Thai referendum: what twists and turns lie ahead on kingdom’s political roller coaster?
Referendum will shape Thailand’s latest transition from junta rule to democracy, with election supposedly scheduled for the middle of 2017
Thailand will face a new political test this weekend, as the country heads to the polls to vote on a new draft constitution.
The result will set the agenda for the country’s political system in the short-term, especially up to and including the next general election, which the country’s ruling junta has stated will take place in mid-2017 – an election which is expected to be held regardless of whether the draft charter is approved or not.
To reiterate his promise, Prime Minister Prayuth Chan-ocha recently said the government will move ahead if the charter receives a green light from people, while a “Plan B” is also prepared in case the charter is shot down in the vote.
Despite an unclear back-up plan, the government insisted it would not affect the road map to restoring democracy, and the election in particular, which the National Council for Peace and Order, led by Prayuth, announced after taking power in a coup in mid-2014.
However, the junta-sponsored draft charter has been facing a number of doubts from both public and political groups, especially the provision in the draft that opens a channel for the military government to continue holding power, regardless of the referendum result or outcome of the general election.

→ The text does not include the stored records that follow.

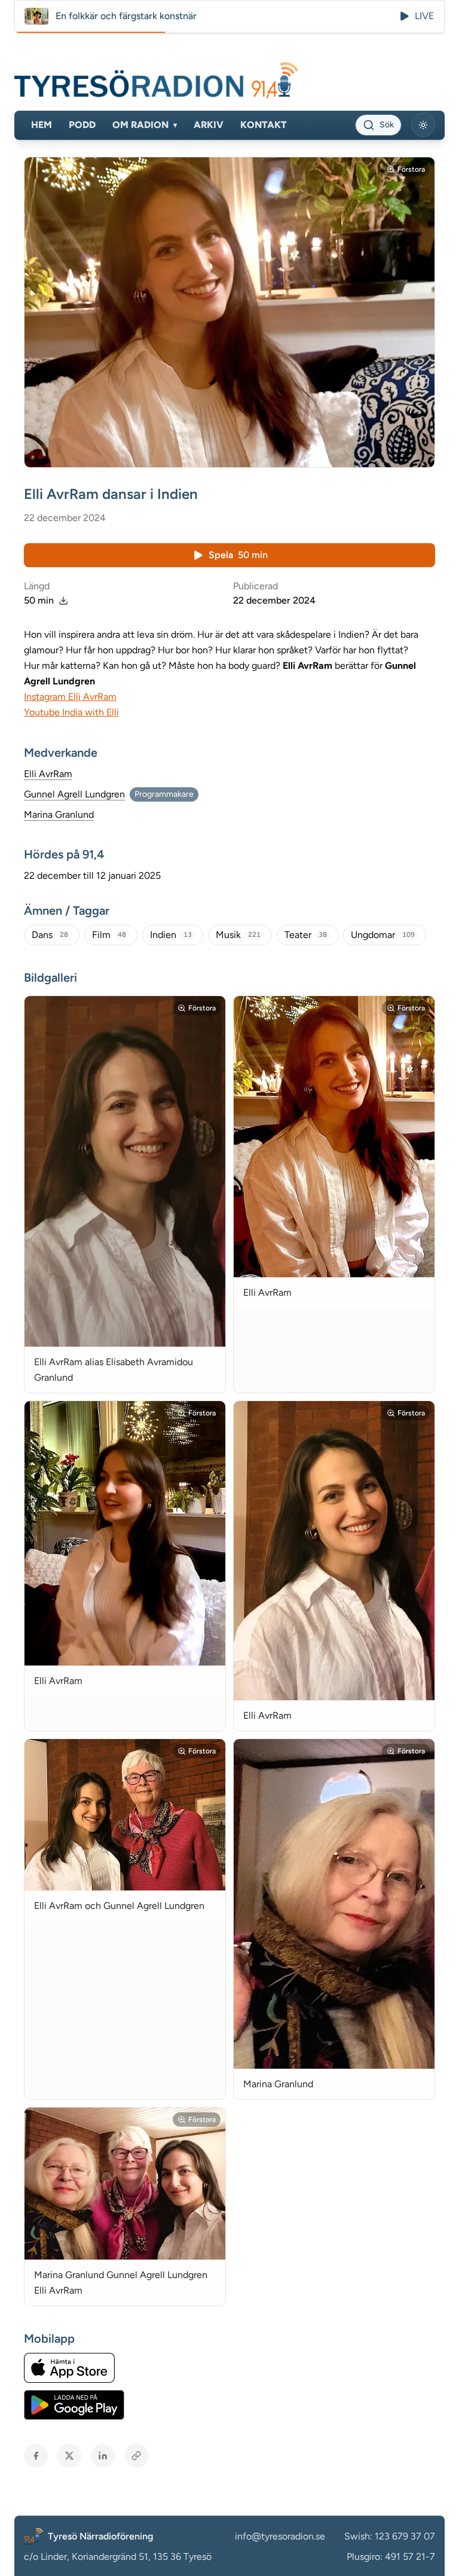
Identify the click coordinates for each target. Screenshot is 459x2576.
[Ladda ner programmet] (63, 600)
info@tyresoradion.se (280, 2536)
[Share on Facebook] (36, 2456)
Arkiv (209, 124)
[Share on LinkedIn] (103, 2456)
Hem (41, 124)
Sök (387, 125)
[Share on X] (69, 2456)
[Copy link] (136, 2456)
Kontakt (263, 124)
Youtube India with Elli (71, 712)
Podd (82, 124)
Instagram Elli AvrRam (70, 696)
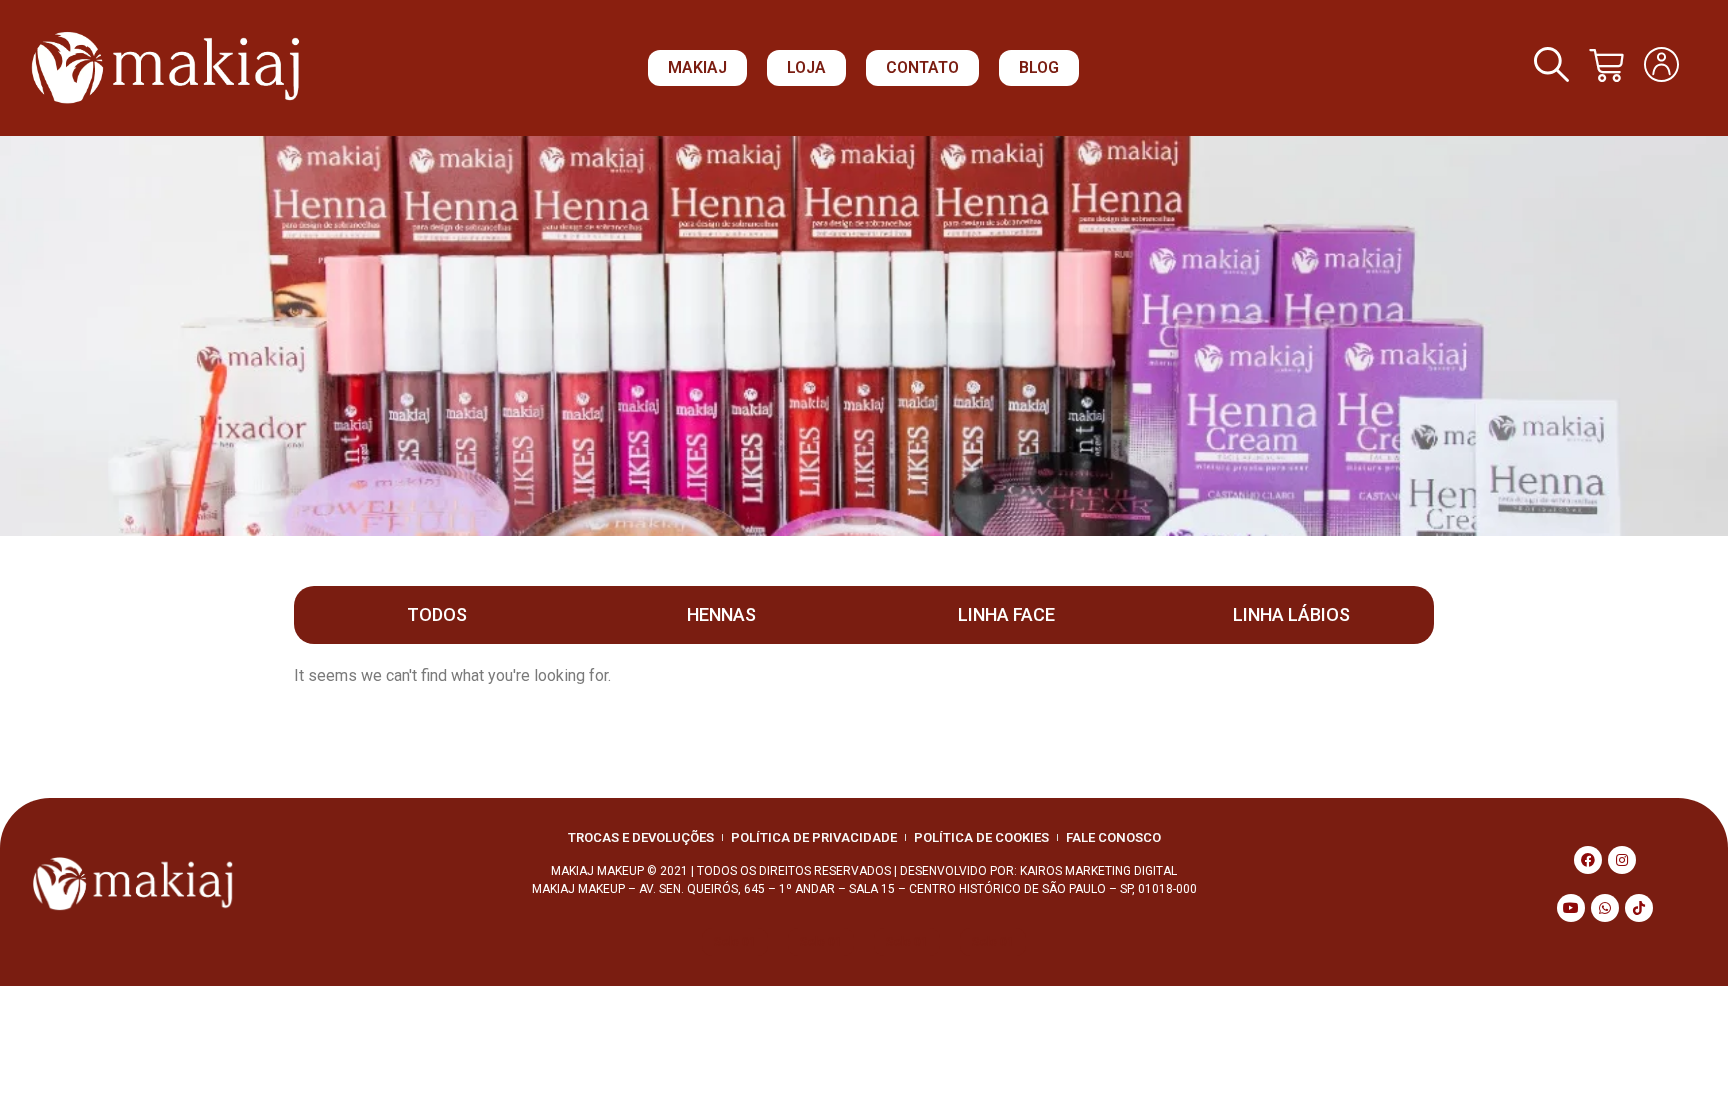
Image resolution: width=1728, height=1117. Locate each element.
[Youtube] (1571, 908)
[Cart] (1606, 66)
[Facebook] (1588, 860)
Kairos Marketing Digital (1098, 871)
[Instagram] (1622, 860)
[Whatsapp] (1605, 908)
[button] (697, 68)
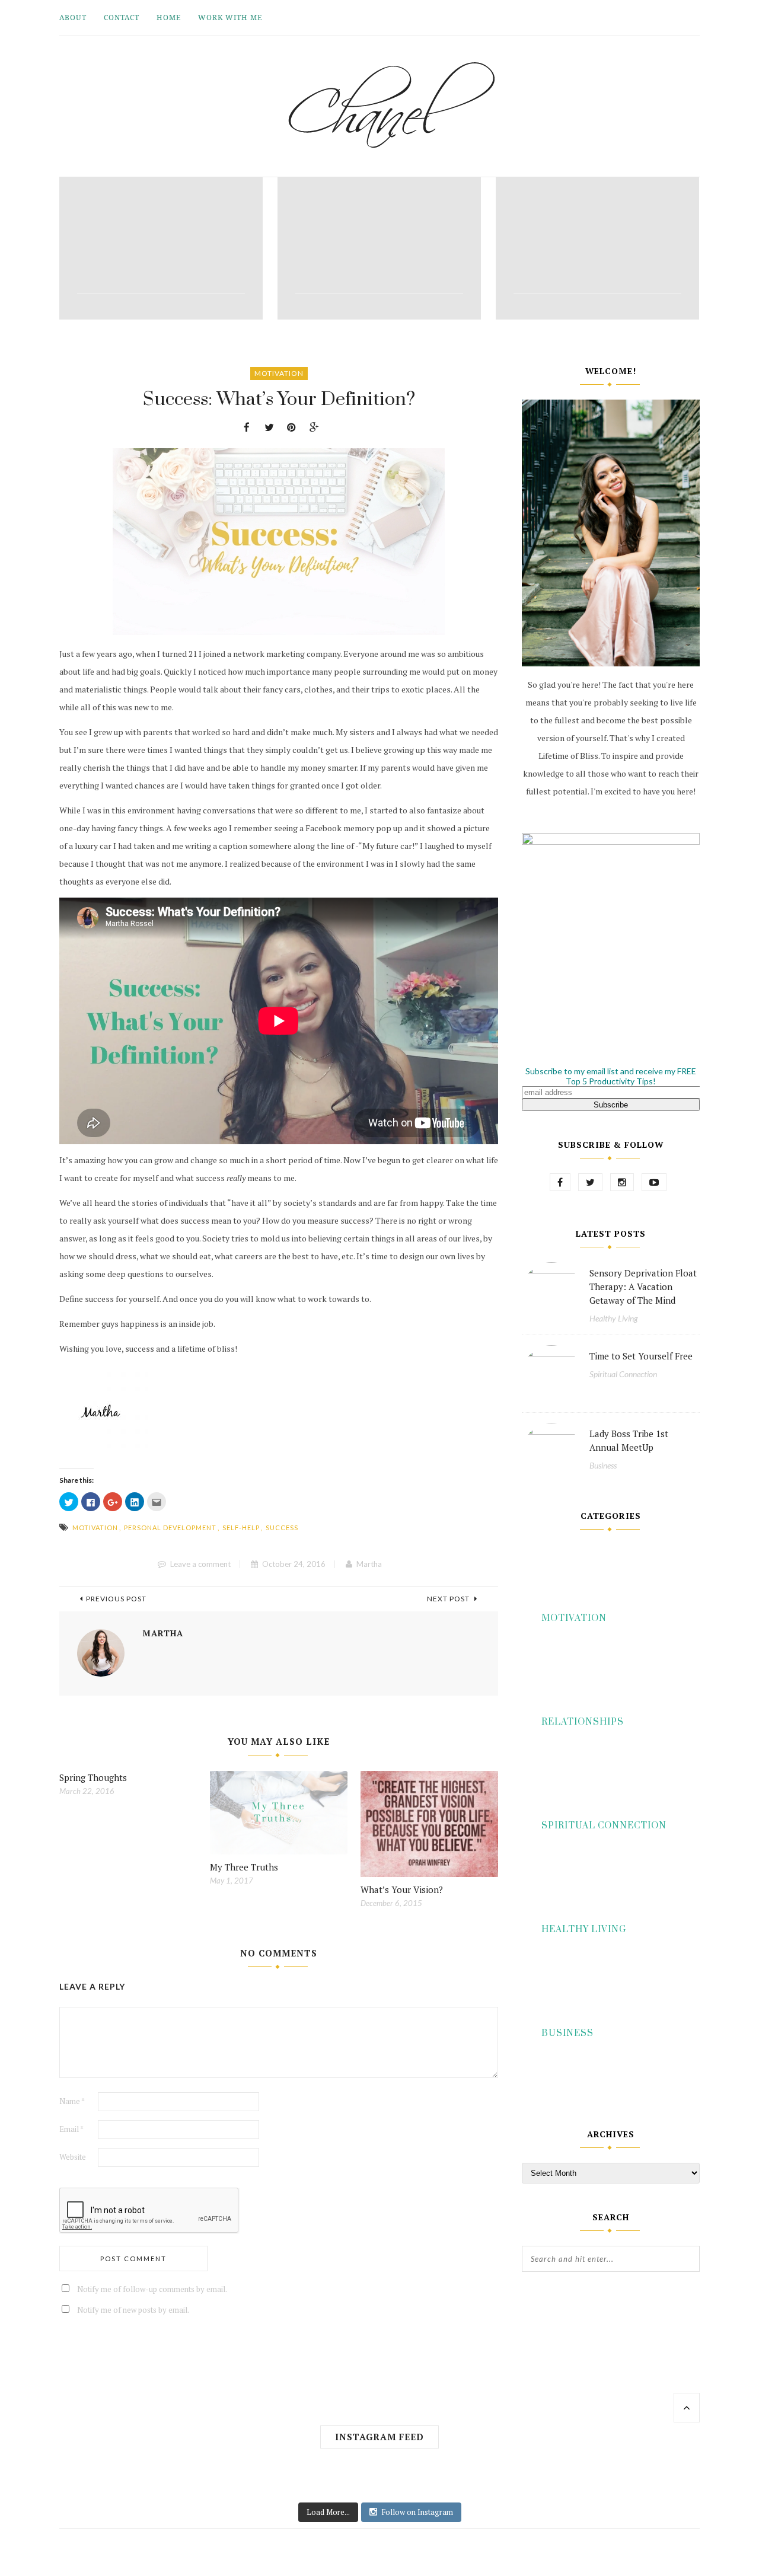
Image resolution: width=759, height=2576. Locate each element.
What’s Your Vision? (402, 1889)
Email (71, 2129)
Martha (369, 1564)
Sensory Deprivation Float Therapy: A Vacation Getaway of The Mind (643, 1286)
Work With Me (230, 17)
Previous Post (116, 1598)
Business (603, 1465)
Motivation (279, 373)
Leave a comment (200, 1564)
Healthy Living (613, 1318)
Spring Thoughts (93, 1777)
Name (72, 2101)
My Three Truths (244, 1867)
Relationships (582, 1722)
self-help (241, 1527)
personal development (170, 1527)
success (282, 1527)
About (73, 17)
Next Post (449, 1598)
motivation (95, 1527)
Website (72, 2157)
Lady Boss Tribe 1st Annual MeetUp (628, 1440)
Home (169, 17)
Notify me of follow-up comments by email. (152, 2289)
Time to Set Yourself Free (641, 1356)
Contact (121, 17)
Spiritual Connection (623, 1374)
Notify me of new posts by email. (133, 2309)
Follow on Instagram (417, 2512)
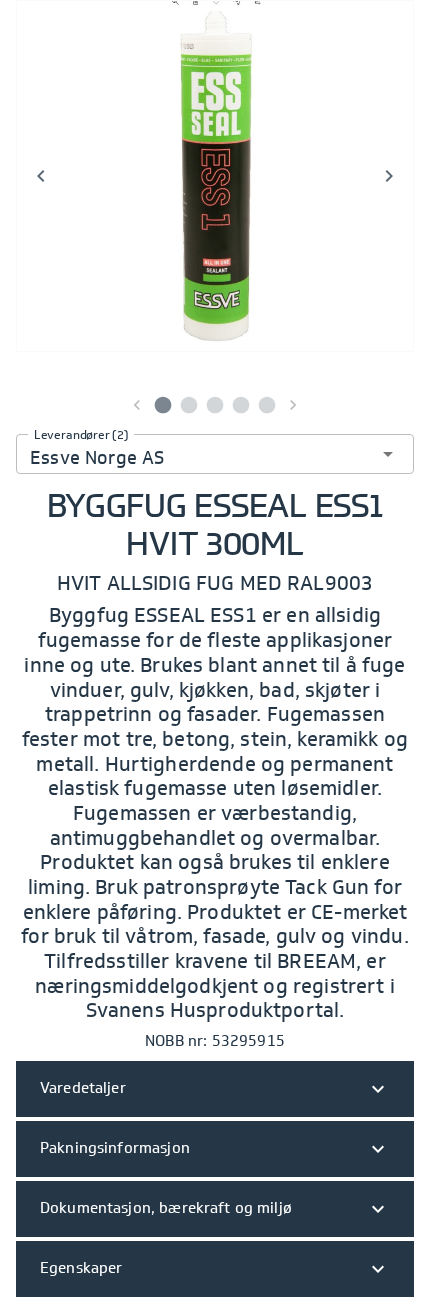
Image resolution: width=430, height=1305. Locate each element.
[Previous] (41, 176)
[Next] (389, 176)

The key issue in the draft that has been widely criticised is the section stating that 250 seats in the Senate will be selected by the NCPO during the transitional period. Crucially, those senators could be involved in the process of electing prime ministers, depending on how the vote goes.
This controversial issue has drawn strong criticism from various civic groups and political parties. Some critics have said allowing the NCPO’s appointed senators to choose the prime minister is clearly seen as “staging a coup” without using force.
Another point of contention is an article related to the prime minister, which creates the potential for an outsider to take up the role.
Former Prime Minister Abhisit Vejjajiva, who announced he would reject the draft charter, said the atmosphere of the 2016 referendum campaign is different from the previous constitution referendum in 2007.
“The 2007 referendum was held under the martial law but the atmosphere was better than now, especially the government officials, who were asked to be neutral,” Abhisit said.
An academic from Thammasat University, Poonthep Sirinupong, said this draft will not lead the country to democracy, since it has been produced by the coup leaders and their cronies. He said people have not been allowed to join the drafting process, thus the charter is clearly undemocratic and deserves to be shot down.
“It is wrong from the beginning that the draft is junta-sponsored, and it is undemocratic as people did not take part in the drafting process,” he said. “The NCPO, coup makers under Prayuth, can stay in power for another five to six years because their appointed [portion of the] Senate is one-third of the parliament.”
Under the draft charter, the Thai parliament will consist of two Houses – The House of Representatives, containing 500 members, and the Senate, with 200 members. However, a provision in the charter states that the NCPO is empowered to appoint the 250 members across both houses in transitional period.
Thus, the appointed senators are being regarded by some as the NCPO’s proxies that will give the Junta legitimacy in controlling power under the constitution.
Away from the criticism, some political movements and figures, including the former deputy Prime Minister Suthep Thaugsuban, who was leader of the now-defunct People’s Democratic Reform Committee, have vowed to accept the draft, as they want the next government to achieve the country’s reform.
Suthep, who led a protest against the government of former Prime Minister Yingluck Shinawatra in 2013, before the coup in 2014, said he could not trust politicians who only focus on their own interests, and that this constitution could help make vital movements towards reform and eradicate corruption among politicians and bureaucrats.
Meanwhile, opinion polls show a large number of eligible voters have not yet made a decision on the draft charter, even though the political rivals – the Democrat and Pheu Thai parties – have clearly campaigned to vote against the draft.
Yingluck, who is facing malfeasance charges over a rice-pledging scheme, recently called on voters to exercise their rights by voting in the referendum.
“Please vote to show whether you will allow this constitution to be used in the future administration,” Yingluck said via Facebook.
Most of the Pheu Thai Party’s members have said they will reject the draft charter, which they have described as “undemocratic.”
According to the Election Commission, there are about 50 million eligible voters nationwide, and the turnout is expected to be around 80 per cent, comparing with 57.61 per cent in the 2007 referendum.
The unofficial result is expected to be revealed by around 8pm on Sunday, the commission said.
As for the expected result, Poonthep said it is too early to say yet, as he believes that most voters have not yet decided, and a large number still lack the right information on voting and the questions being asked.